А через два дня из Тесаржи опять пришла машина, на этот раз грузовая, на полном ходу она подъехала к трактиру и резко затормозила у крыльца. На землю спрыгнул молодой офицер, за ним семеро солдат – и всё молодые парни; офицер быстро прошел в дом и полчаса пробыл в комнате фельдфебеля. Мария пыталась принять участие в разговоре – она вошла было в комнату, но молодой офицер выпроводил ее, она вошла еще раз, но он опять, без церемоний, выставил ее за дверь. Плача, стояла она на лестнице и смотрела, как старые солдаты собирали пожитки, а новые занимали их комнаты. Так, плача, прождала она полчаса, профессор похлопал ее по плечу, хотел ободрить, но только обозлил. Тут Петер наконец вышел с вещами из комнаты, и она с воплем бросилась к нему на шею. Он не знал, куда и деваться, утешал ее, уговаривал, но она повисла на нем и не оставляла до тех пор, пока он не влез в кузов. Плача, стояла она на крыльце и смотрела вслед машине, быстро мчавшейся в Тесаржи. Она знала, что Петер никогда не вернется, хотя и клялся, что женится на ней после войны…

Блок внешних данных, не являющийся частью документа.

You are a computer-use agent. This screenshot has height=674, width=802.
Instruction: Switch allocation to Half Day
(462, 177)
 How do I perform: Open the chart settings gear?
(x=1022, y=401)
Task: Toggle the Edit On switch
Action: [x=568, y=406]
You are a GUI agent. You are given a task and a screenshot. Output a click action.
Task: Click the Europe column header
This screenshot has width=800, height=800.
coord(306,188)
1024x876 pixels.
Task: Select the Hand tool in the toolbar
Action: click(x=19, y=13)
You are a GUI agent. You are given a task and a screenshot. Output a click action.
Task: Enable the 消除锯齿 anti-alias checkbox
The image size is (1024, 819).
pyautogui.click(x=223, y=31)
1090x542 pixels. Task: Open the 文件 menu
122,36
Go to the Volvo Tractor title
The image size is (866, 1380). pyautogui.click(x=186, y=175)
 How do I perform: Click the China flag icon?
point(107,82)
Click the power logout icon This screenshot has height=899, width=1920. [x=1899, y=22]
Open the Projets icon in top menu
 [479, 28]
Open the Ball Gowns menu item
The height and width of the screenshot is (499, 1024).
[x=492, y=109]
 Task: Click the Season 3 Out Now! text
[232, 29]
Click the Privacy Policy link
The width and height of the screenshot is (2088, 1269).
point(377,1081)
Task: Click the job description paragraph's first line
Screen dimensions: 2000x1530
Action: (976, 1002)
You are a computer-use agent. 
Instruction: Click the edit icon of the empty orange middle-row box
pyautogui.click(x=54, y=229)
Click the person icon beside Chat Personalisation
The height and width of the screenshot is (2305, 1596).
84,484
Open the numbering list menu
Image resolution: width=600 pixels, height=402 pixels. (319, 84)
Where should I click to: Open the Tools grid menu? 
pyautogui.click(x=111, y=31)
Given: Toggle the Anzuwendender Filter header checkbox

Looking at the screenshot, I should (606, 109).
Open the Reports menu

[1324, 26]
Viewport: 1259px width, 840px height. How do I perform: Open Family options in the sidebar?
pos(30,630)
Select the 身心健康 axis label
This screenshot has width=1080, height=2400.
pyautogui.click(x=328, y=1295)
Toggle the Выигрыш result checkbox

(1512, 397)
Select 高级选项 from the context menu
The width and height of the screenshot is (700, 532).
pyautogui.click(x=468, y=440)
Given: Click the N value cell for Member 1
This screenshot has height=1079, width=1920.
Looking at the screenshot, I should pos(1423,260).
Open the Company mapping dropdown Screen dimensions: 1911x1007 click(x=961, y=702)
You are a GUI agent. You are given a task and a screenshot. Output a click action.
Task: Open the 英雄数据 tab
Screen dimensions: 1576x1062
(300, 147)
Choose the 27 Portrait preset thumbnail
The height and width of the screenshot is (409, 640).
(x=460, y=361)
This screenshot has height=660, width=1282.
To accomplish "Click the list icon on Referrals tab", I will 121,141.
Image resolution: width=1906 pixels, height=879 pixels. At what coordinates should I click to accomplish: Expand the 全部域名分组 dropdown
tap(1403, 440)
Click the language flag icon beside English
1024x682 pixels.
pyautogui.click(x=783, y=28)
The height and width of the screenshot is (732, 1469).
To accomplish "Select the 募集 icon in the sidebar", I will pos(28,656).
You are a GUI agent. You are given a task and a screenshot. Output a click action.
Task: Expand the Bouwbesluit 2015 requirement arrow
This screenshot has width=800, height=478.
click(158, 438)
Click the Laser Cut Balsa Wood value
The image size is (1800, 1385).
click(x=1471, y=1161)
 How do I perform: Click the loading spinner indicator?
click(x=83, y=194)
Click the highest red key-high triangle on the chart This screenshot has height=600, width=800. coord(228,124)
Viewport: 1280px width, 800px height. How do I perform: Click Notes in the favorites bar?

Файнхальс прибыл в Берцабу за два дня до того, как начали восстанавливать мост. Вслед за другими он спрыгнул с машины, огляделся. Весь хуторок состоял из трактира и двух домов, один из них, совсем ветхий, был заколочен. Все кругом заволокло едким дымом – на полях жгли картофельную ботву. Было тихо и спокойно; казалось, нигде нет войны…

Недавно в госпитале его оперировали – извлекли из ноги осколок стекла, крохотный осколок от бутылки из-под токайского. Рану он обнаружил после боя, когда опять оказался в переполненном красном мебельном автофургоне, уходившем в тыл вместе с отступающей армией. После операции Файнхальса несколько раз допрашивали, его рана вызвала нелепые, но опасные для него подозрения. Ему полагался серебряный нагрудный значок за ранение, а начальник госпиталя ни за что не хотел выдавать ему серебряный значок за бутылочный осколок – он подозревал его в умышленном членовредительстве. Это длилось до тех пор, пока не прислал показания лейтенант Брехт, которого Файнхальс назвал как свидетеля. Рана быстро зажила, несмотря на то, что он пил не переставая, а через месяц его выписали, направили на пересыльный пункт, а оттуда в Берцабу.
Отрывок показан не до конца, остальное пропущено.